» Work instruction A: In the guide to Mexico City grocery alternatives, about how many small Mexican producers supply the products at The Green Corner?
» Work instruction B: Extend the guide to Mexico City grocery alternatives, picking up right after its last sentence.

When I first wrote this post, the honest answer was that nothing really filled the gap. The organic grocery scene was small, imported products were hard to find, and the best strategy was to stock up every time you went back to the States. That is no longer true. The city now has a range of options that covers everything Whole Foods did — and in some categories does it better.

What follows is organized by what you are actually looking for, because the best answer depends on whether you need organic produce, specialty imported ingredients, natural personal care products, or all of the above.

For organic groceries and Mexican produce: The Green Corner

5 LOCATIONS IN CDMX. THE ANCHOR OPTION.

Exterior image of The Green Corner in la Condesa

The Green Corner has been here since 2003 — longer than most of the alternatives — and it has grown into the most complete organic grocery option in the city. Seven locations across CDMX now, with three attached restaurants at the Condesa and Coyoacán stores. The products — more than 3,000 of them — come from around 250 small Mexican producers, cooperatives, rural communities, and indigenous enterprises. This is the place for organic fruit and vegetables, Mexican pantry staples, fair-trade products, and sustainably produced household goods.

The produce selection varies by location but the Condesa, Coyoacán, and Roma stores tend to have the best. The Condesa and Coyoacán locations are also the ones with restaurants, which makes them natural stops for lunch while you shop. The Roma location on Mérida is the smallest but conveniently placed.

The Green Corner also carries a range of natural personal care products — body care, hair care, some cosmetics — making it useful even if groceries are not what you are looking for. Same-day delivery is available across CDMX and the metropolitan area.

» Given information:
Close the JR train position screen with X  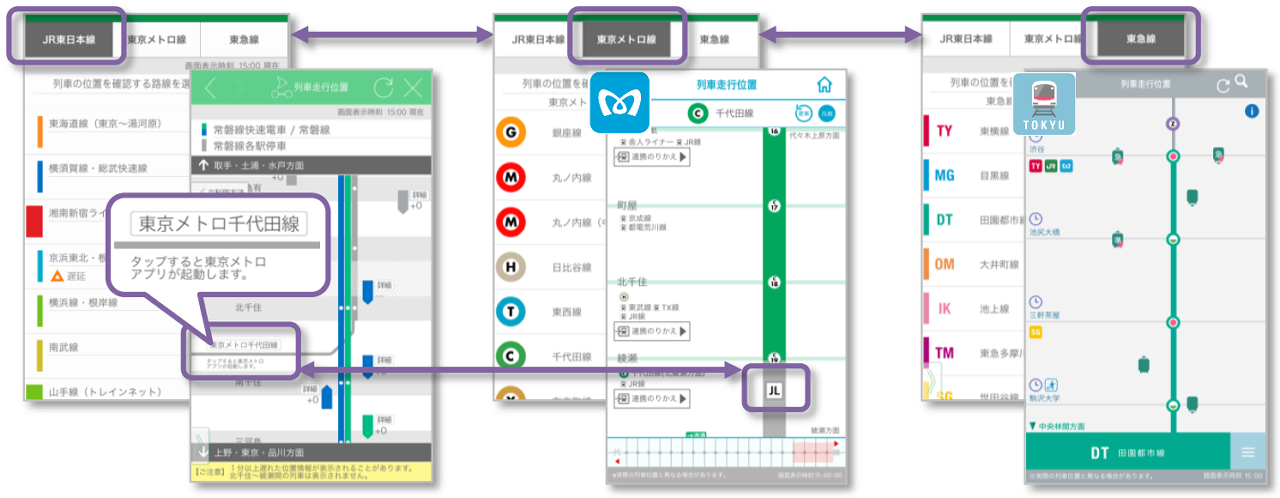[413, 87]
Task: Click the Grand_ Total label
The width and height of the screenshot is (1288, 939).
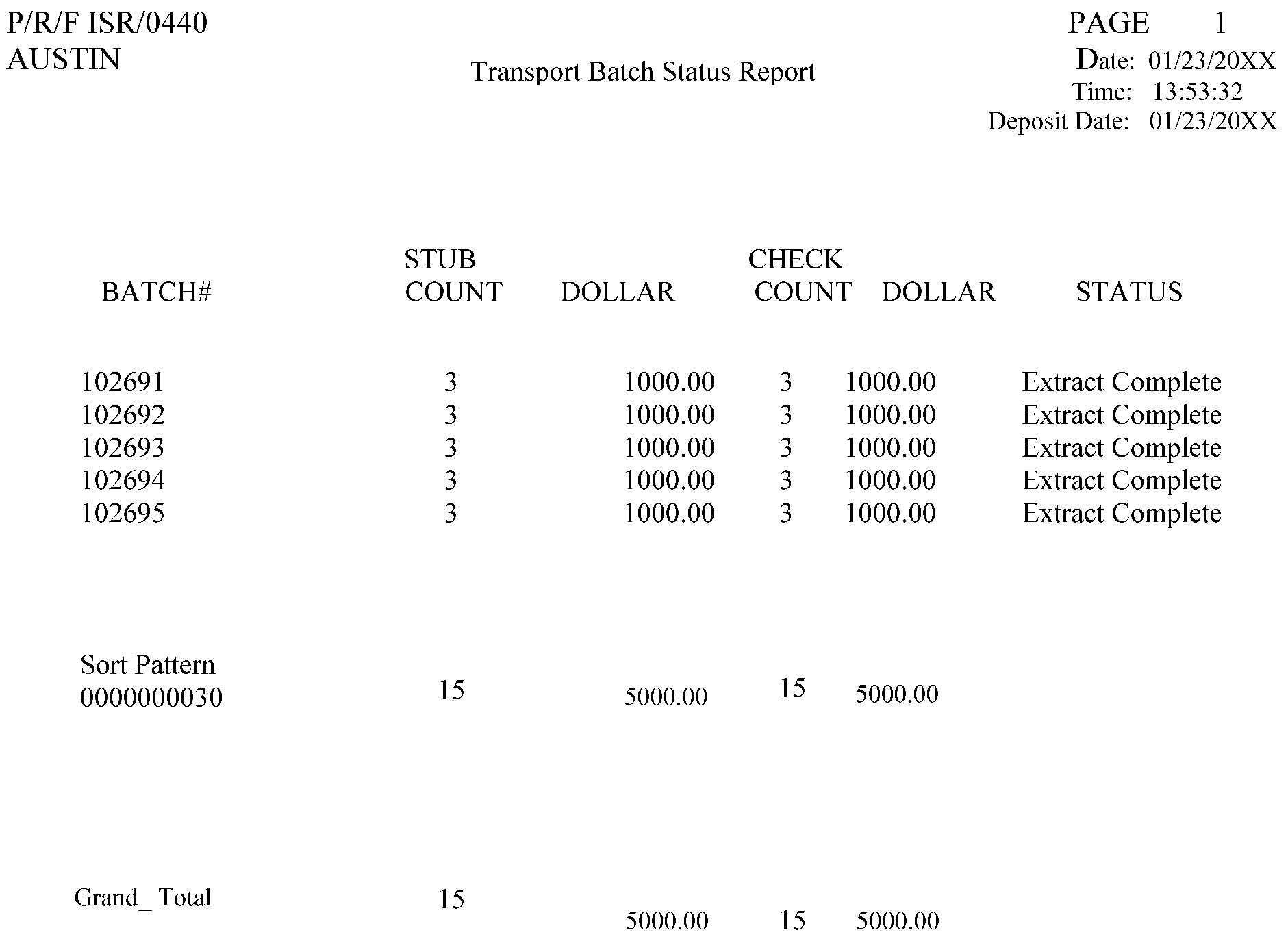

» Answer box A: Around 250.

» Answer box B:
The Green Corner — Condesa: Mazatlán 81 // Roma: Mérida 64 // Coyoacán: Quevedo 733 // Del Valle: Coyoacán 1052 // Santa Fe: G. González Camarena 1205 // thegreencorner.org

For gourmet and imported products: City Market

MULTIPLE LOCATIONS. THE WHOLE FOODS EQUIVALENT IN QUALITY AND SCOPE.

City Market is owned by La Comer and is the closest thing Mexico City has to what Whole Foods was doing at its best — a full-service gourmet supermarket where the quality of everything, from produce to proteins to imported specialty items, is genuinely high. Multiple reviewers have compared it favorably to Harrods Food Hall, which is perhaps excessive, but it gives you a sense of the register.

For imported products specifically — the things that were hardest to find before — City Market is the most reliable answer. Specialty cheeses, international charcuterie, a well-curated wine section, Japanese pantry items, good olive oils. The stores also have in-house bakeries, coffee bars, and prepared food sections. The Polanco location on Lago Zurich is the most central; there are also stores in Lomas, Santa Fe, and Del Valle.

Charcuterie counter at the City Market

It is not cheap — pricing on some imported items is significantly marked up, and this is worth knowing going in. But for quality and selection of items that simply were not available in Mexico City ten years ago, it is the best option.

City Market — Polanco: Lago Zurich 215 // Lomas: Homero 1730 // Santa Fe: G. González Camarena 1205 // Del Valle // citymarket.com.mx

For health-focused and supplement-heavy shopping: Estado Natural

MULTIPLE LOCATIONS. BEST FOR SUPPLEMENTS, HEALTH FOODS, AND SPECIALTY DIETS.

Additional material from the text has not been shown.